For this task, output exactly the lines of the material below starting at the line with "This screenshot has width=1456, height=819." and ending at the line with "1456x819 pixels. How"; pictures are to be excluded.

TASK DATA

+ + + +

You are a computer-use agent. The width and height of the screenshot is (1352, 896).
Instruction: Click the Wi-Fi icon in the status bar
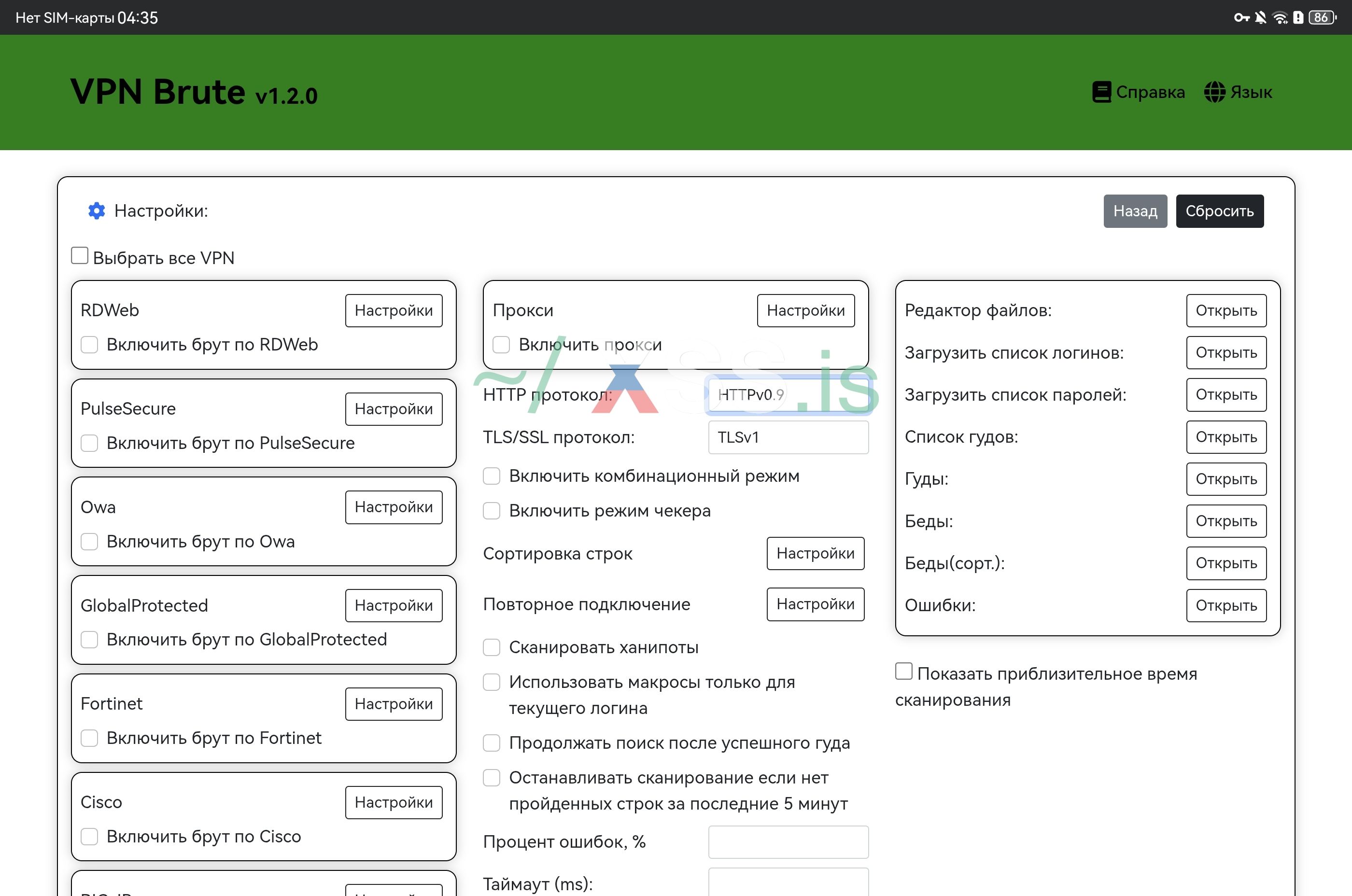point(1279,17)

+ + + +

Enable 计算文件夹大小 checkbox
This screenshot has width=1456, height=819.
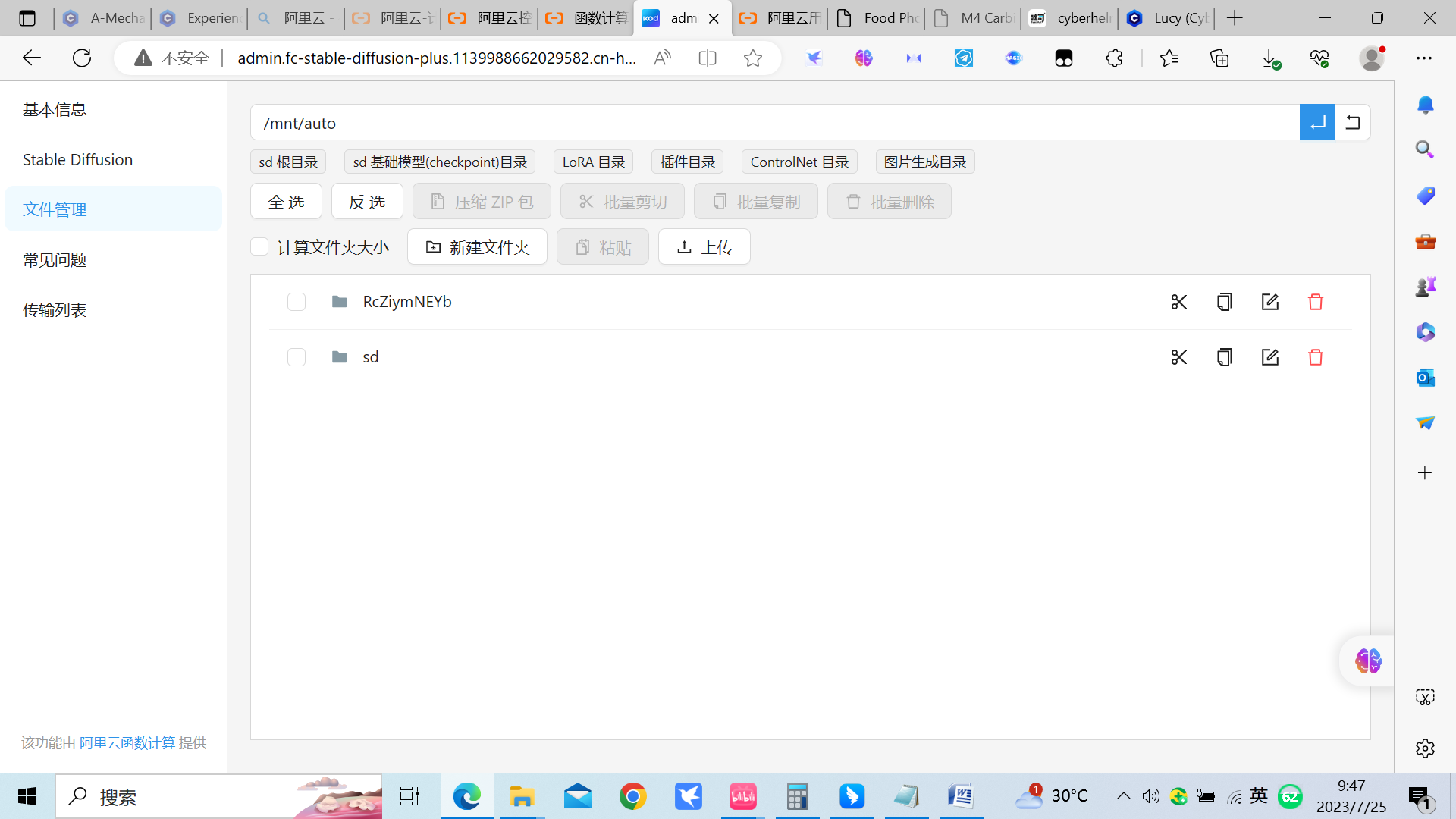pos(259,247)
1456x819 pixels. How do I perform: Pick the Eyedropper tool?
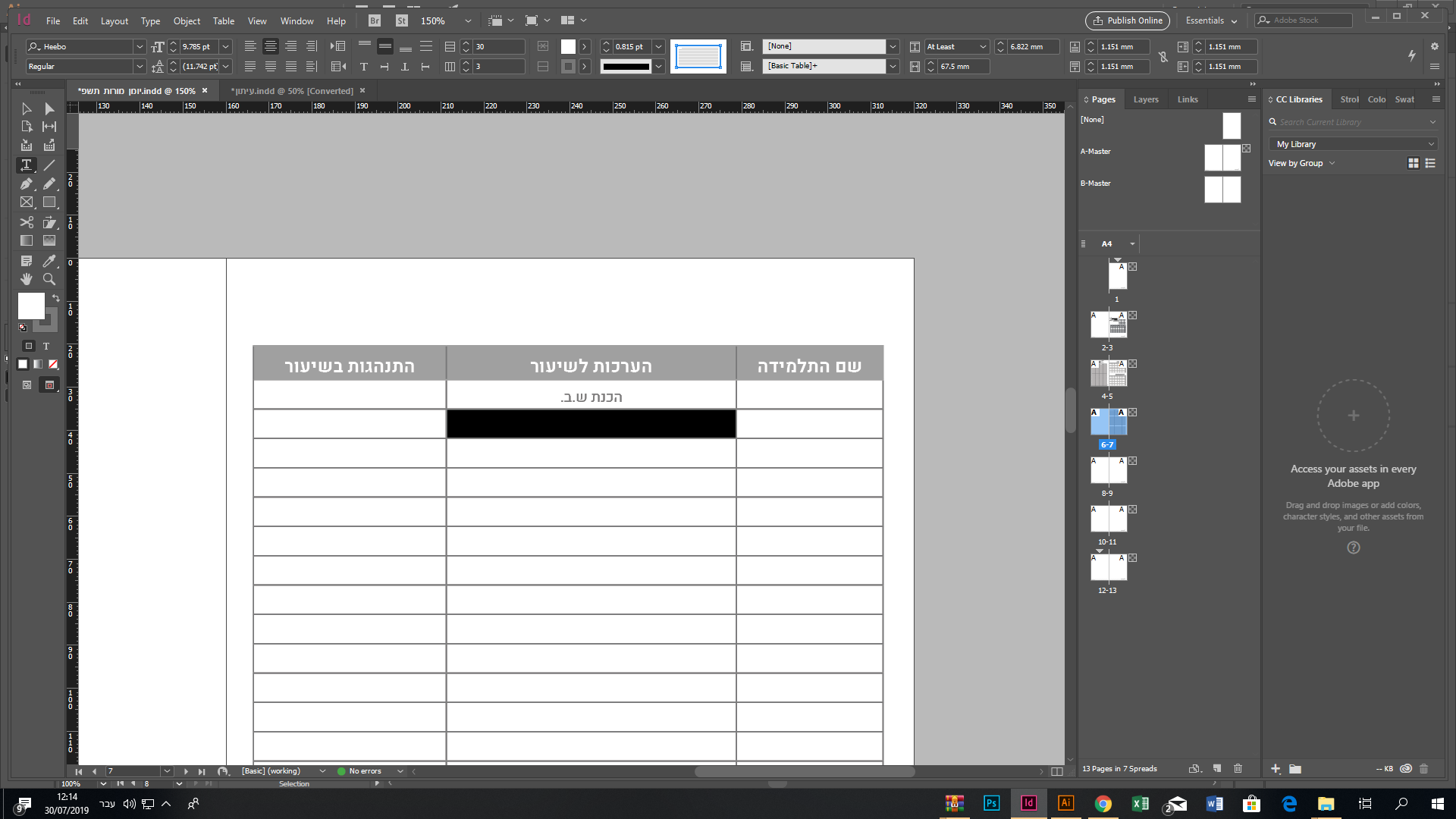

+ + + +

SOLUTION BELOW
This screenshot has width=1456, height=819.
pos(259,247)
1456x819 pixels. How do I perform: Pick the Eyedropper tool?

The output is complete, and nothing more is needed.